====== Document text ======

Whatever Biblical Principle

Whatever Biblical Principle February 2, 2023

Many a good writer, podcaster or Youtuber can be identified by their particular niche unique to their brand of social media.

Jimmy Akin for example podcasts, youtubes and writes about informative apologetics and the mysterious world around us that contains both supernatural and natural mysteries looked at through the lens of faith and reason.

Many readers of this book will be familiar with the story of the discovery and excavation of Tutankhamun’s tomb. It is a story we never seem to tire of hearing: the down-on-his-luck archaeologist who teams up with a wealthy English lord to search for a lost tomb in the Valley of the Kings. Then we have the treasures, the thousands of objects the boy-king intended to take with him to the next world—so many objects that it took the discoverer, Howard Carter, and his team ten years to clear the tomb, pack the fragile thrones, beds, shrines, and coffins, and place them on steamers to take them down the Nile to Cairo to be displayed in the Egyptian Museum. For most people, this is where the story ends—but it doesn’t. There is much more to tell.

====== Data segment ======

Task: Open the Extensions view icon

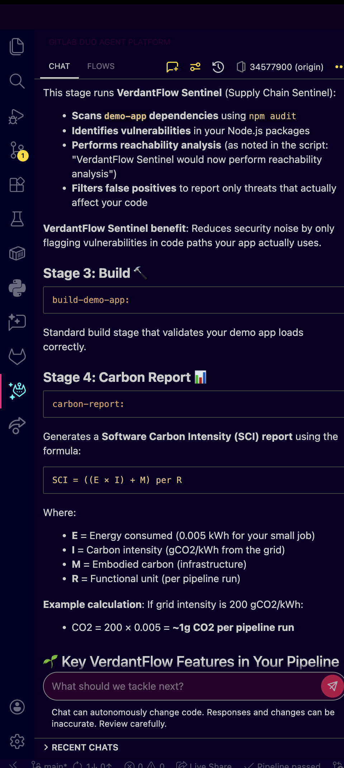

======

§ **What you need to do**
Retype the Whatever Biblical Principle text above in full, word for word.

§ **Solution**
Whatever Biblical Principle

Whatever Biblical Principle February 2, 2023

Many a good writer, podcaster or Youtuber can be identified by their particular niche unique to their brand of social media.

Jimmy Akin for example podcasts, youtubes and writes about informative apologetics and the mysterious world around us that contains both supernatural and natural mysteries looked at through the lens of faith and reason.

Many readers of this book will be familiar with the story of the discovery and excavation of Tutankhamun’s tomb. It is a story we never seem to tire of hearing: the down-on-his-luck archaeologist who teams up with a wealthy English lord to search for a lost tomb in the Valley of the Kings. Then we have the treasures, the thousands of objects the boy-king intended to take with him to the next world—so many objects that it took the discoverer, Howard Carter, and his team ten years to clear the tomb, pack the fragile thrones, beds, shrines, and coffins, and place them on steamers to take them down the Nile to Cairo to be displayed in the Egyptian Museum. For most people, this is where the story ends—but it doesn’t. There is much more to tell.